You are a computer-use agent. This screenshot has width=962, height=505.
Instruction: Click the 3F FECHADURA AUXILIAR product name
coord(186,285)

########################################

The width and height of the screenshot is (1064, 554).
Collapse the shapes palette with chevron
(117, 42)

########################################

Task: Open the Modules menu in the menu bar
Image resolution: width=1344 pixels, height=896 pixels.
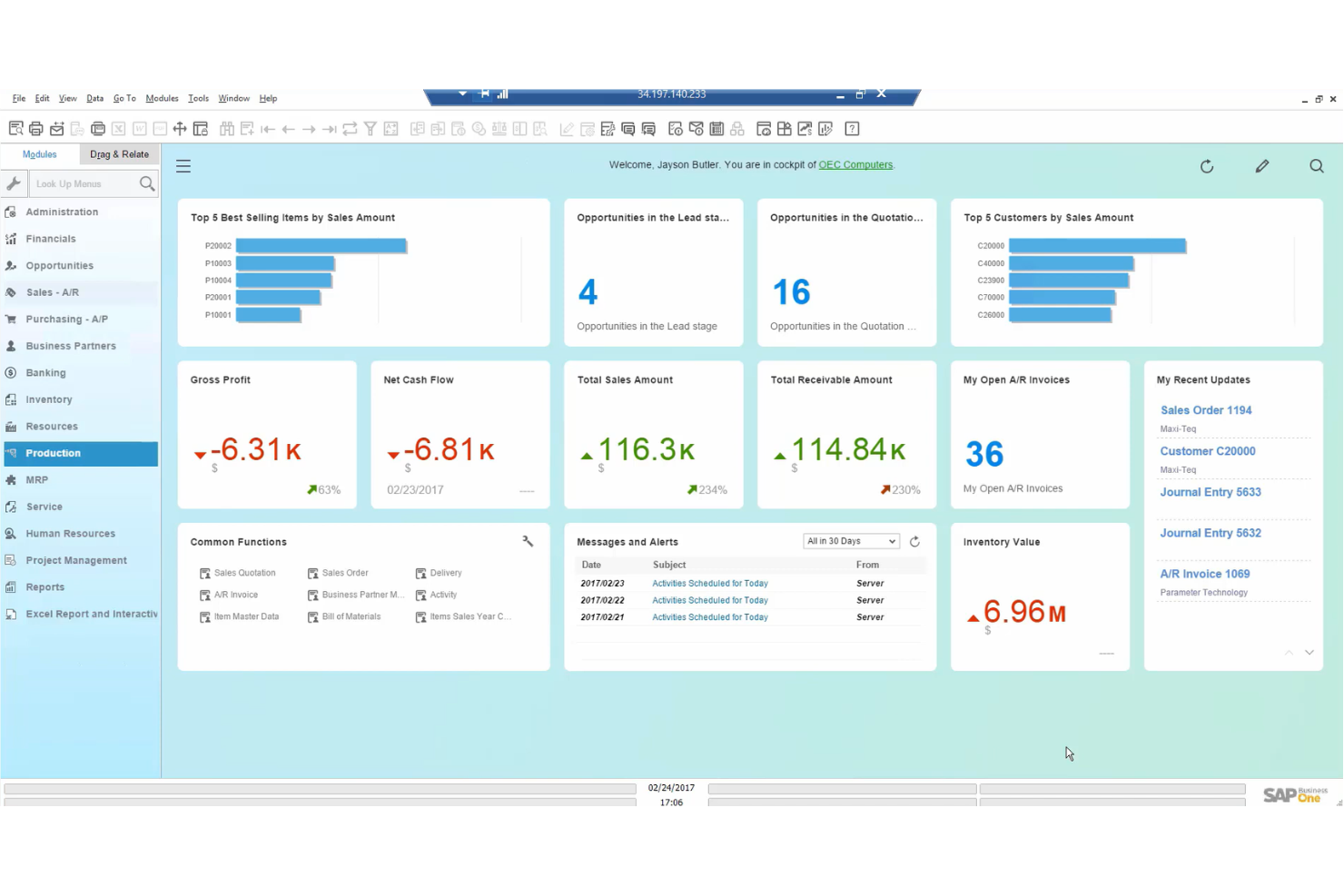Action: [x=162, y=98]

########################################

In the listing above, find each line with the word "screenshot" and return it.

» **Completed task**:
You are a computer-use agent. This screenshot has width=962, height=505.
The width and height of the screenshot is (1064, 554).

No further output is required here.